Barton continued: “I was very pleased to hear that Scalloway Hotel had become a living wage employer. I am also opposed to zero hours contracts which, while they can suit a minority of people in terms of their flexibility, can be hugely exploitative.”
She said Labour also backed a penny rise in income tax and an increase in the top rate to 50p for those earning over £150,000 a year to address inequality.
“It will make the very well off a little less wealthy, and provide money to invest in services like education and healthcare, which ensure that others are able to improve their life chances and job prospects,” Barton said.
“I also think that we need to be doing more to prevent people and corporations from evading taxation.”
Tory hopeful Cameron Smith, however, said recent figures published for Scotland showed a decrease in income inequality – a Scottish Government report noting this was down to “increases in incomes at the bottom of the distribution and decreases at the top”.
He said that was partly explained by increases in employment and a shift from part-time to full-time work, with more than seven in 10 jobs created in Scotland being full-time posts.
“Here in Shetland we need to make sure that our colleges have the capacity to deliver training for young people; that we support our important industries like fishing, crofting and oil and gas, and also that we are an attractive place to develop business opportunities, from decommissioning to creative industries,” Smith said.
He went on to say the Tories’ “national living wage” was making a significant impact by directly increasing the wages of around 500,000 employees in Scotland.
By 2020 it will reach £9 per hour, which Smith pointed out exceeded the level promised by the SNP last year, and will “continue to increase in line with the recommendations from the Low Pay Commission, independent of government”.
He said that had to be seen alongside the continued increase in the level of tax-free personal allowance, which “represents a cut in income tax for 2.3 million people across Scotland”.
Taken together the two measures “represent a real improvement for workers, and that’s why the announcement of the national living wage was welcomed by the director of the Living Wage Foundation in the budget in 2015”.
The SNP’s Danus Skene said that, until Margaret Thatcher’s arrival in office in 1979, throughout the twentieth century income disparities had been “modestly reducing”.
By the time Skene co-authored a report on wealth and inequality entitled ‘Just Sharing’ for the Church of Scotland in 1988, “it was already evident that the policies of her Tory government were opening up inequalities markedly”.

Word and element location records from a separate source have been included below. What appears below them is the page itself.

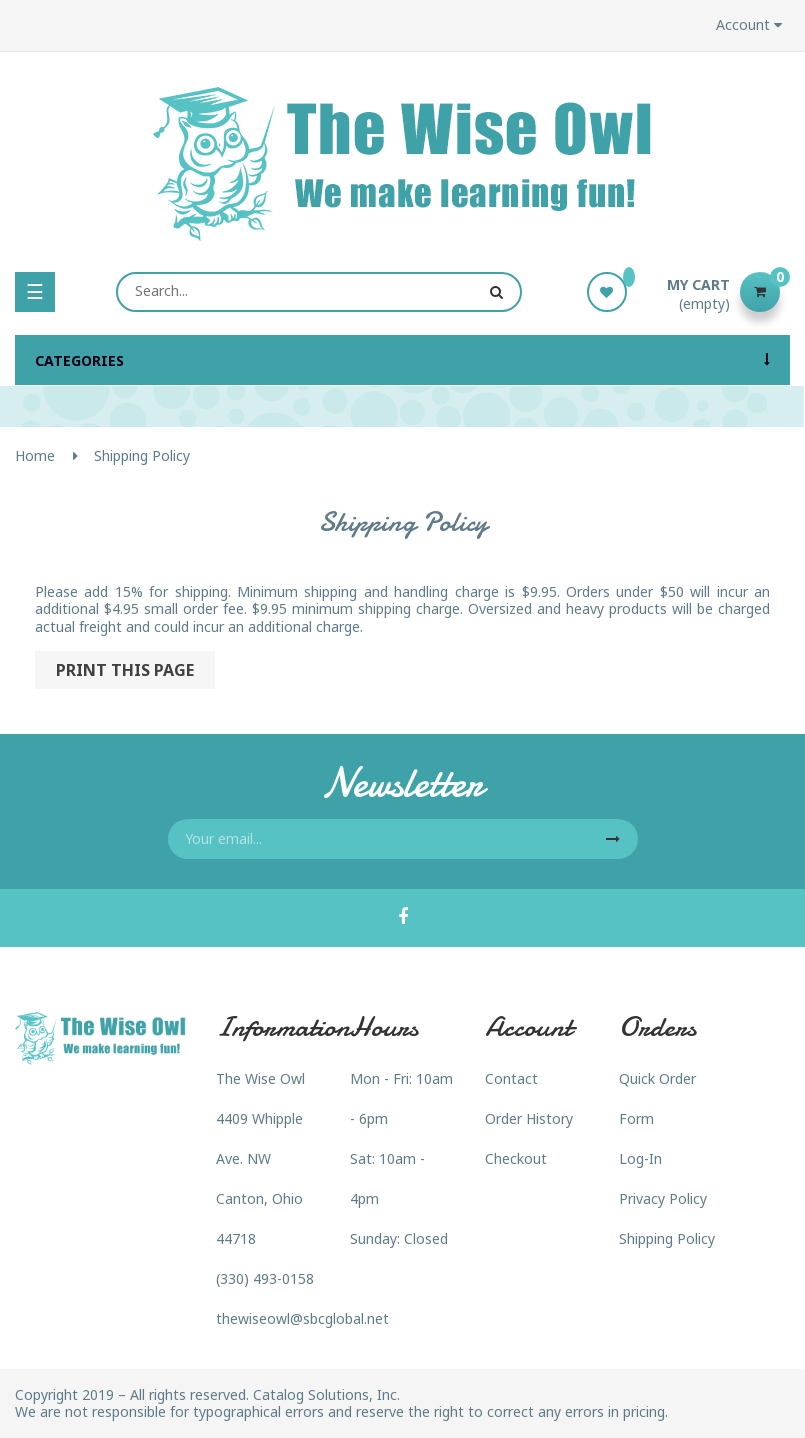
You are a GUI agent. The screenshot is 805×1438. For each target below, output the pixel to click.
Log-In (640, 1158)
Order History (529, 1118)
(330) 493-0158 (265, 1278)
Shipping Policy (667, 1238)
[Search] (318, 292)
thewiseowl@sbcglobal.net (302, 1318)
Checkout (516, 1158)
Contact (511, 1078)
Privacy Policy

That trend has continued through the Major, Blair, Brown and Cameron governments, he pointed out.
“Recent economic research suggests that inequality of wealth and income is actually inefficient for the health of the economy as a whole,” Skene said.

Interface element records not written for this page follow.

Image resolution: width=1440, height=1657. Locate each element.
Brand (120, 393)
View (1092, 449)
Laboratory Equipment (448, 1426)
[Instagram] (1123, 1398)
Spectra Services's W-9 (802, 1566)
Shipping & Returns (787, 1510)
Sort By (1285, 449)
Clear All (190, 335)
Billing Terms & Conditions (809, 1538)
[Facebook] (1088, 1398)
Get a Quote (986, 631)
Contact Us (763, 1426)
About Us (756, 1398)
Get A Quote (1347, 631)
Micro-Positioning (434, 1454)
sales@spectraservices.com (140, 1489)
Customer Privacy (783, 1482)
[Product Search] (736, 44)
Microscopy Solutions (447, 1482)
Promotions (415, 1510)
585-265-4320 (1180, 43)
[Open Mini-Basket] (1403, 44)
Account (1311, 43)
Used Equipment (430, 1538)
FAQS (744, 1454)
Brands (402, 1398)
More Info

“The balance between direct progressive taxation, particularly income tax, and indirect taxes that are not redistributive in their effect must be changed. Wealth taxes, particularly inheritance tax, should be increased and made less avoidable.
“Taxation is a subscription to membership of a national community. That community has an obligation to ensure that everyone is fed, housed and educated – and has enough income to be so.”

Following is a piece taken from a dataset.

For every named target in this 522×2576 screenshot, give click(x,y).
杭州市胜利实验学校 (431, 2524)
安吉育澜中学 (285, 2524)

He said there should be no distinction between a “minimum” and a “living” wage – “what is the point of a ‘minimum wage’ if it is not enough to live on?”
“It is, sadly, true that in some sectors of the economy, employers may have a strong case that they cannot pay the ‘living’ wage and remain competitive, even thought at this point it is only £1 an hour above the minimum wage,” Skene continued.
“Government should use the taxation system – notably tax credits – to overcome difficulties in any sector where it is possible to establish that wages above the minimum cannot normally be paid.”